Even in high school, I was a conservative business guy.
When I ran for County Council, we won 60-plus percent. And that’s running against a guy who outspent me 2-to-1, Rick Taft. If you look at Pepper Pike, it’s more Democrat than Republican. So I felt very good. People thought that my message was clear enough to introduce on a countywide basis.
I was really hoping that we could have made a big statement, which would be to have the first Republican elected countywide in a nonjudicial race for a long time. We gave it a lot. We had over 133,000 people vote for me. That’s the highest a Republican’s gotten in a long, long time in Cuyahoga County.
I’m in sales at Jergens. I know about selling. Our first Republican candidate [for county executive] was Matt Dolan. He got it started. Then I came in. I had four times as many votes within the African-American community. And I think that whoever runs next time will have more. In sales, it takes three to six times to get your message out there before you can actually be impactful and change the thinking of whoever is buying your product.

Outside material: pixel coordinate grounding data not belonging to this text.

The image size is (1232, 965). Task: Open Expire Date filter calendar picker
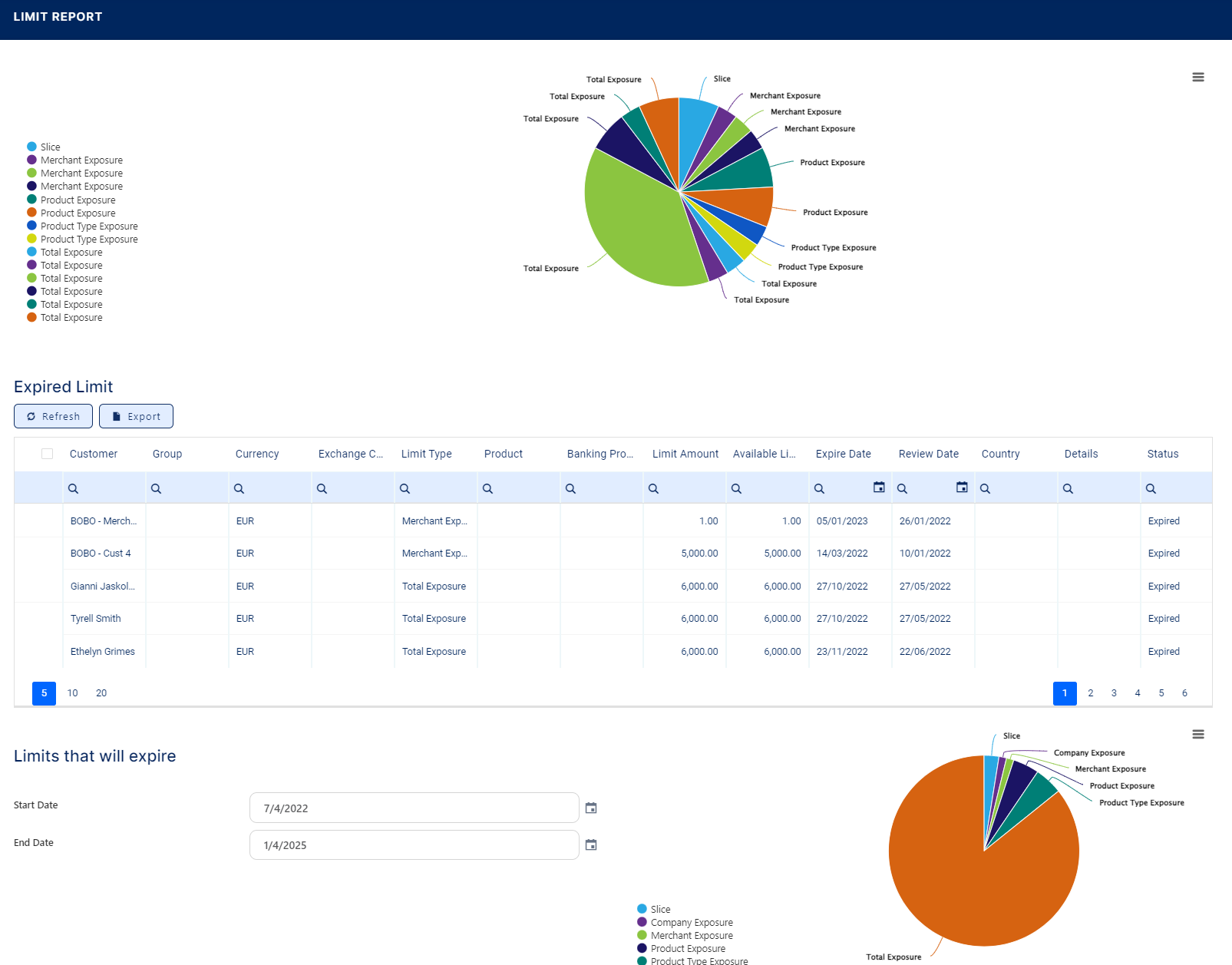879,487
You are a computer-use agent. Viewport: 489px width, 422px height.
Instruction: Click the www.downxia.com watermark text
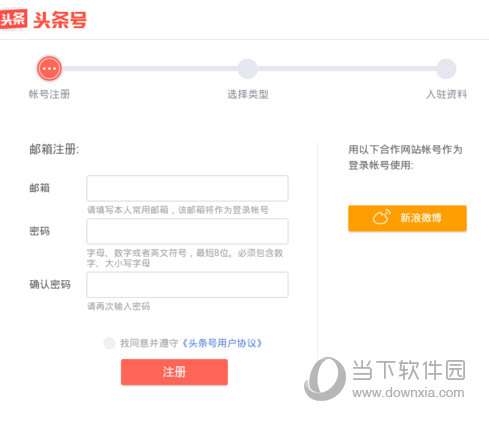[x=408, y=393]
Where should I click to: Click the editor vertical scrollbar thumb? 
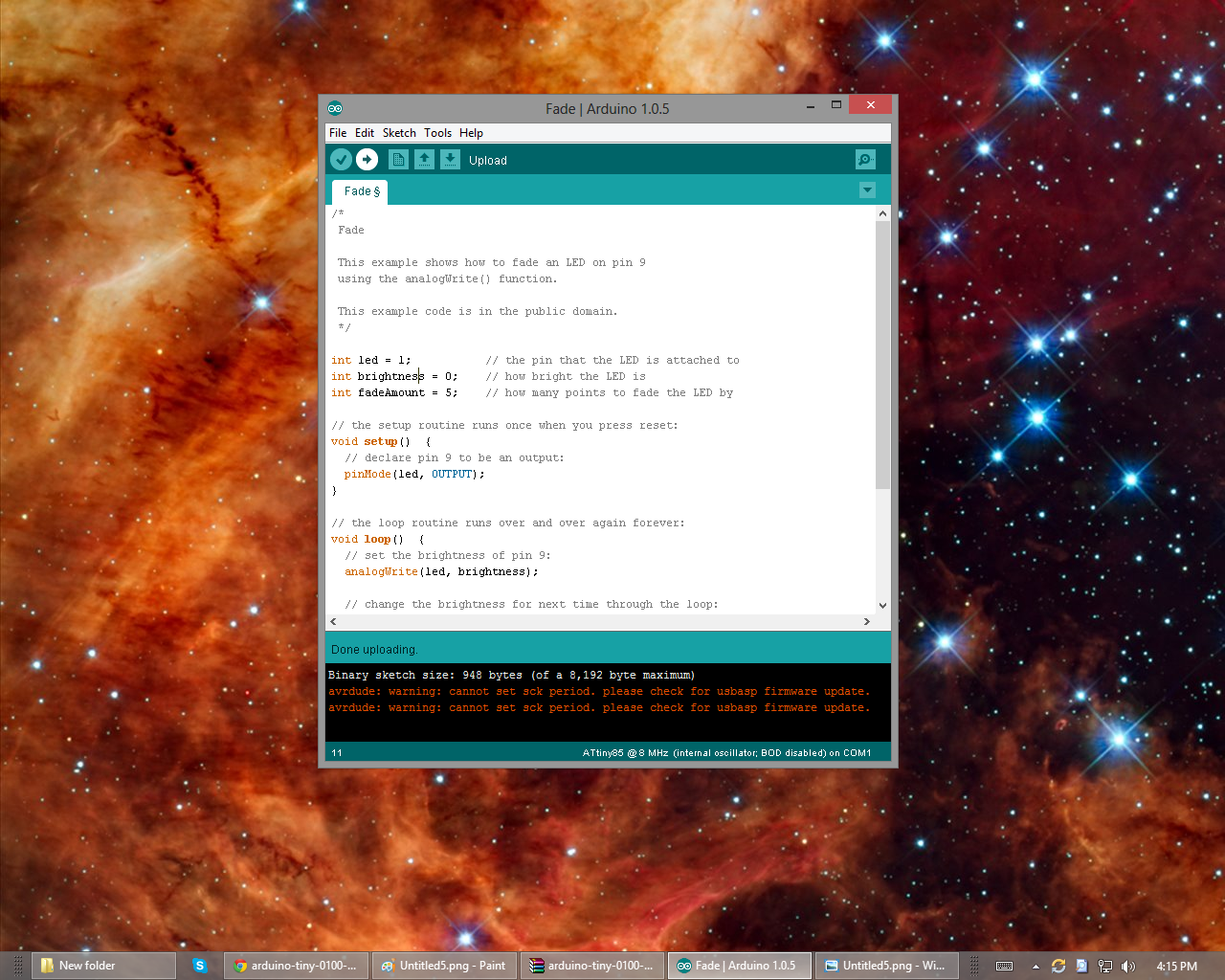(882, 354)
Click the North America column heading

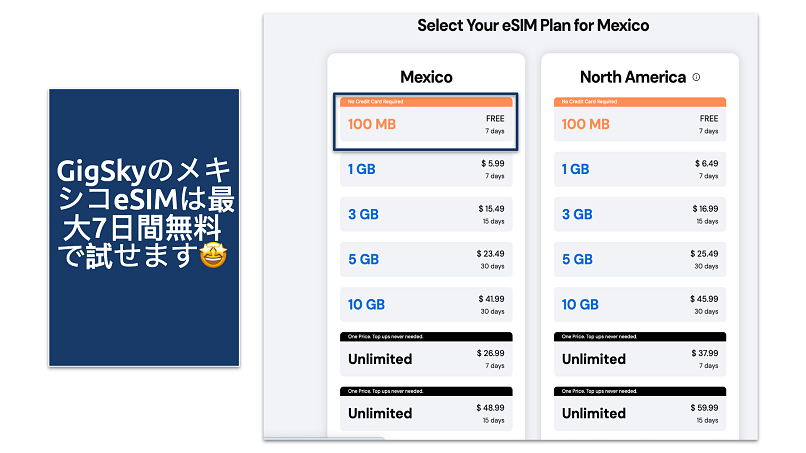coord(633,77)
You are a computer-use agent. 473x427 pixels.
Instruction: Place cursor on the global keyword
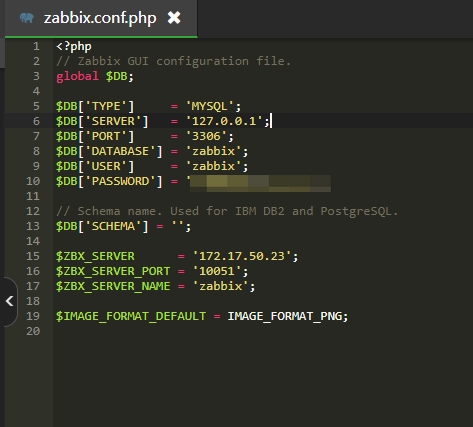click(x=77, y=76)
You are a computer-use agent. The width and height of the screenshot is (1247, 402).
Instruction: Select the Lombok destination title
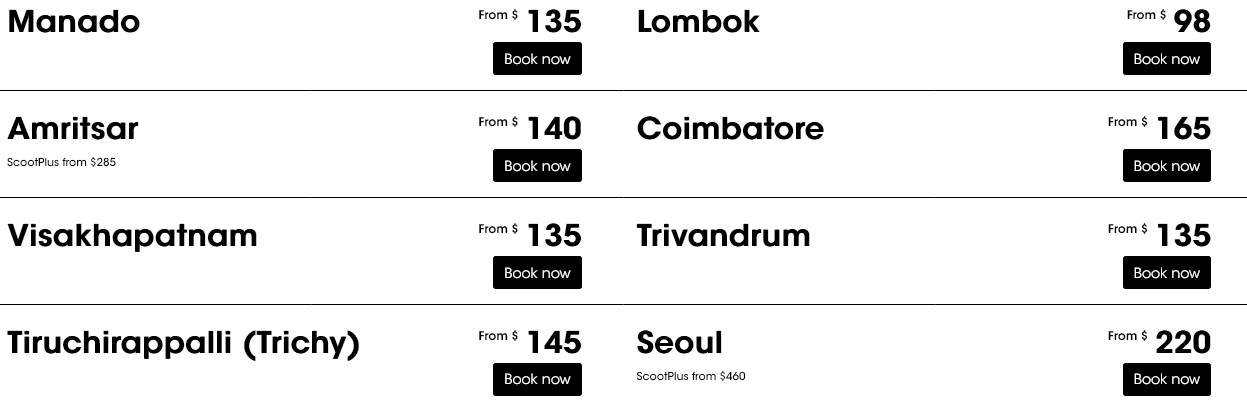point(698,21)
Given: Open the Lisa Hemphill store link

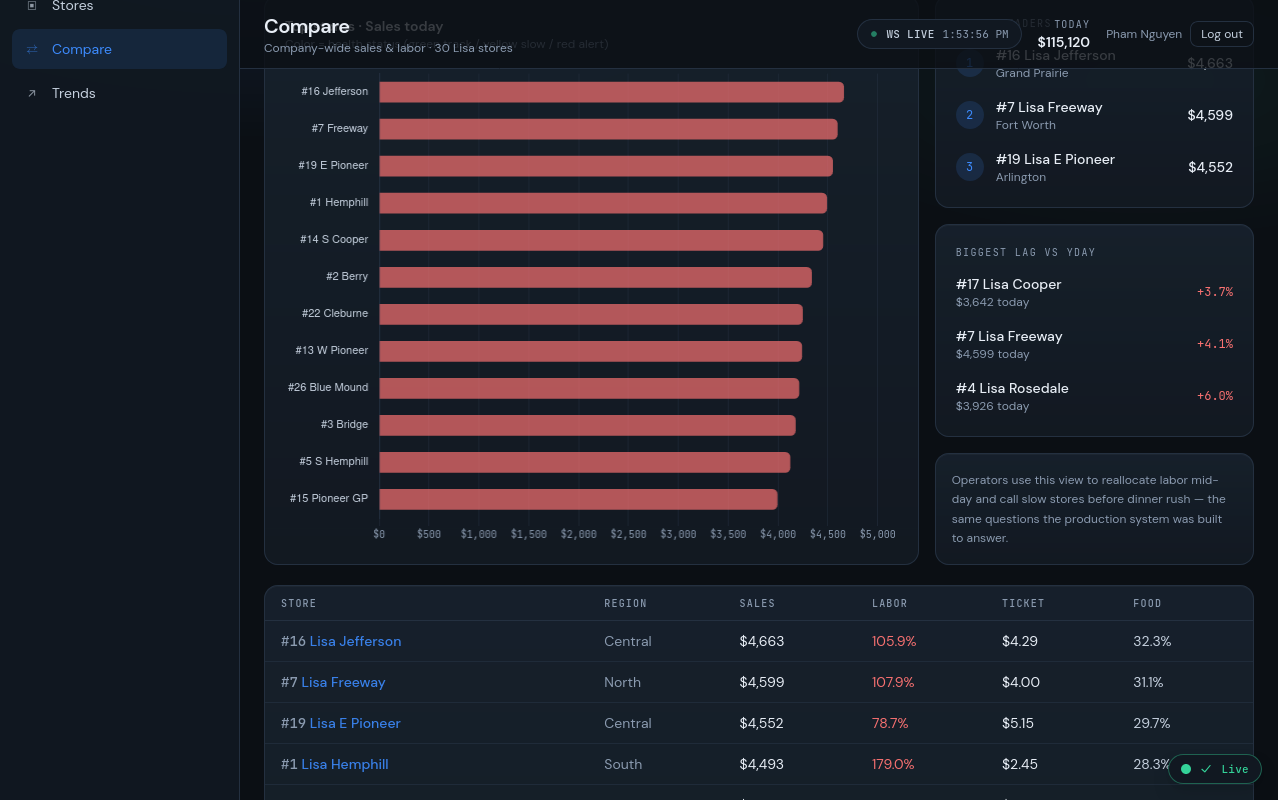Looking at the screenshot, I should point(345,764).
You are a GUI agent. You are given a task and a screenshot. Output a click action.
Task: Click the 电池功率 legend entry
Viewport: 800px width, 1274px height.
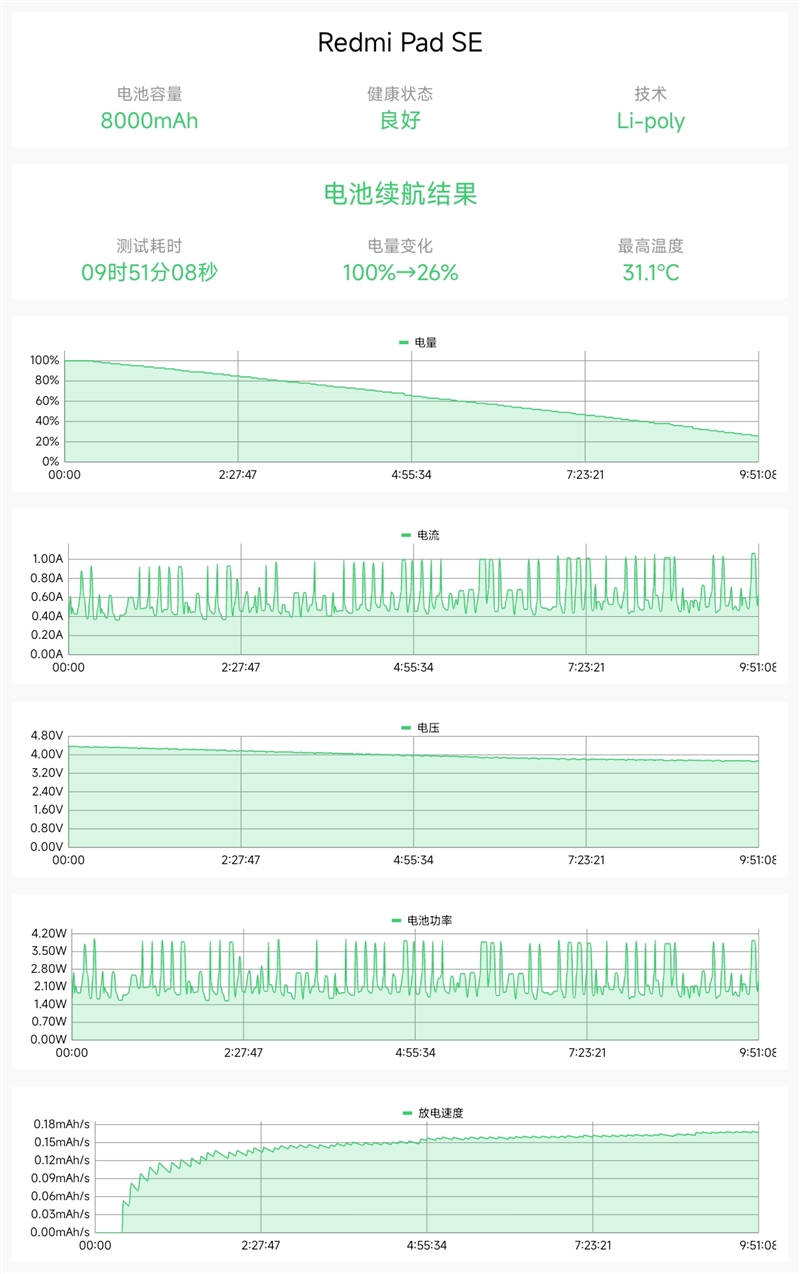pos(421,920)
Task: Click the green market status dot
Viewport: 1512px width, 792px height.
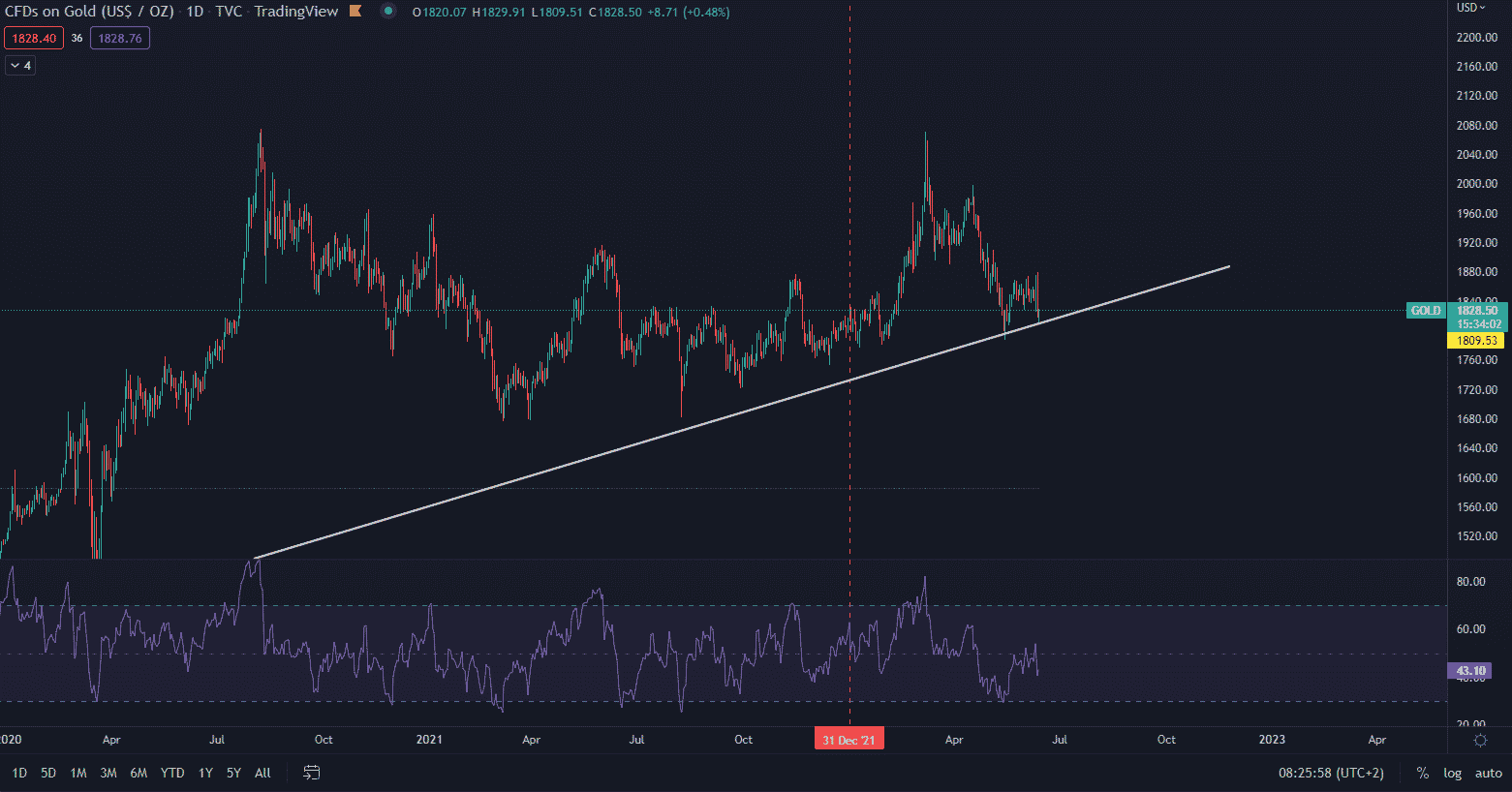Action: click(x=388, y=12)

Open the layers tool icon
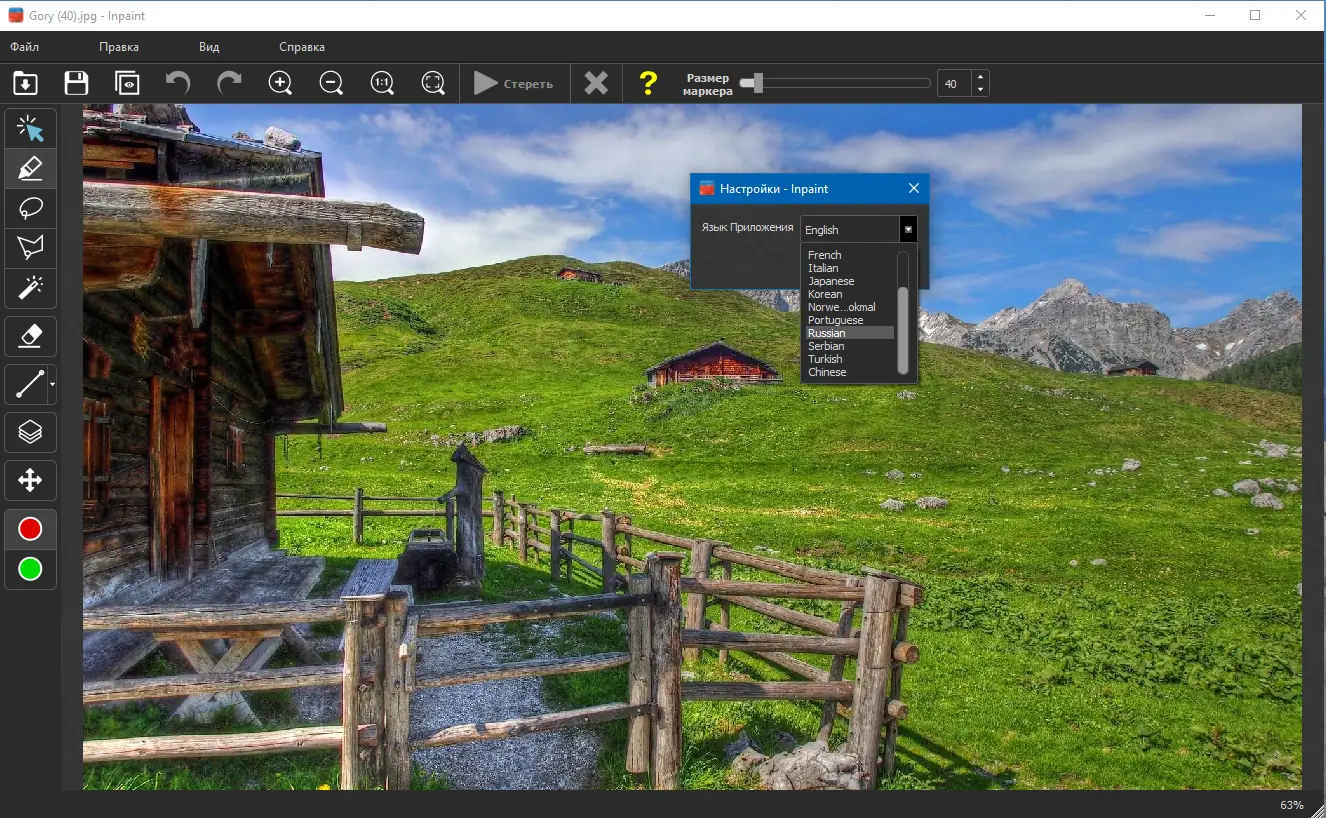pyautogui.click(x=30, y=432)
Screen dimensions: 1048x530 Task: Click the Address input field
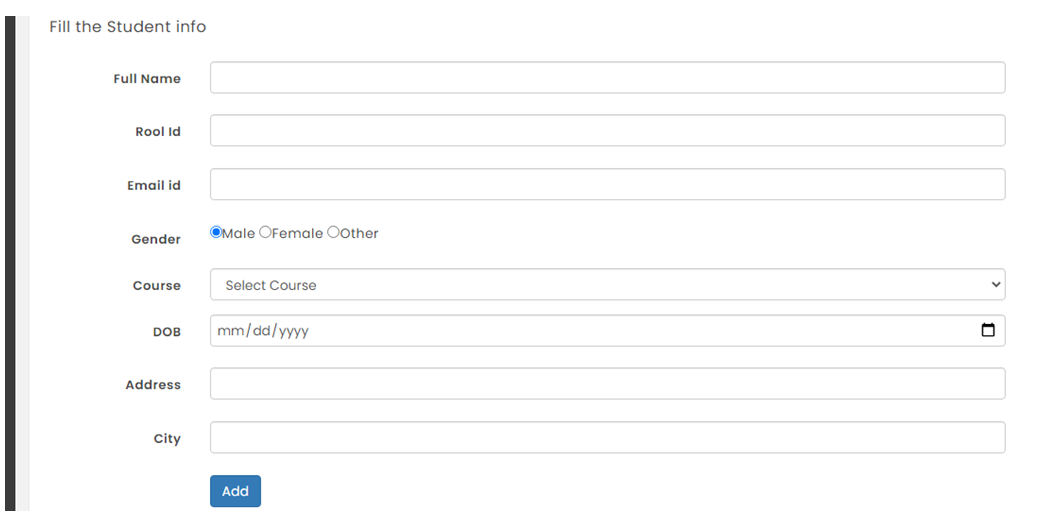608,384
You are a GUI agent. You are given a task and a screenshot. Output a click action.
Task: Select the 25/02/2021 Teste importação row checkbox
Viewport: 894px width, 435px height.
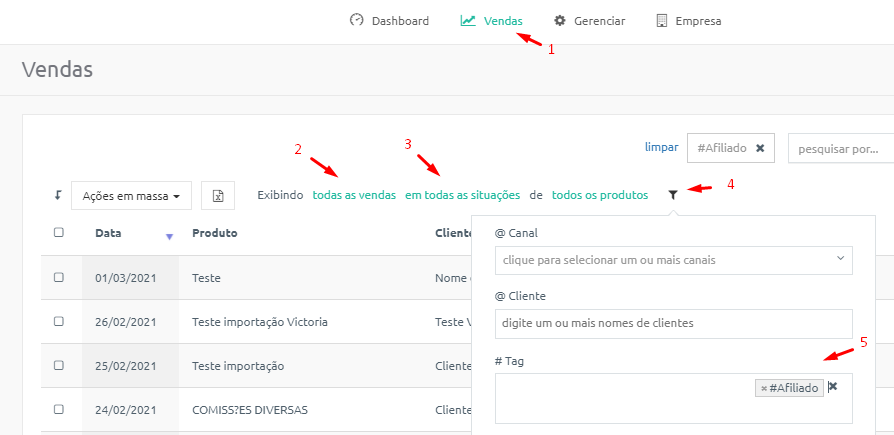pos(59,365)

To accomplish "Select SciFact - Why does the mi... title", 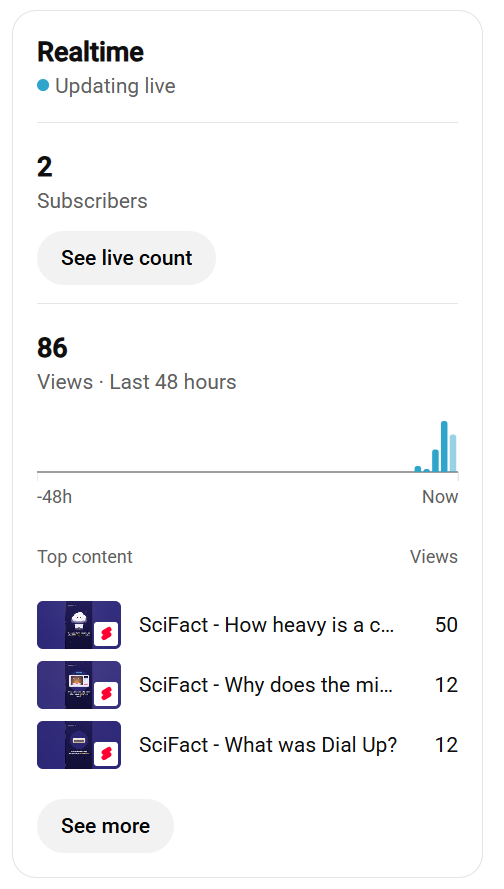I will coord(266,685).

In this particular case, our product is the Republican Party in Cuyahoga County. We’re saying to the world, How has that worked out for you these last 40 or 50 years, being in a single-party philosophy? Has that really worked out to your benefit? What I believe, as a Republican in Cuyahoga County, the great equalizer is a job. Once you get a job, it will help rebuild our schools, our families, our communities and everything about them.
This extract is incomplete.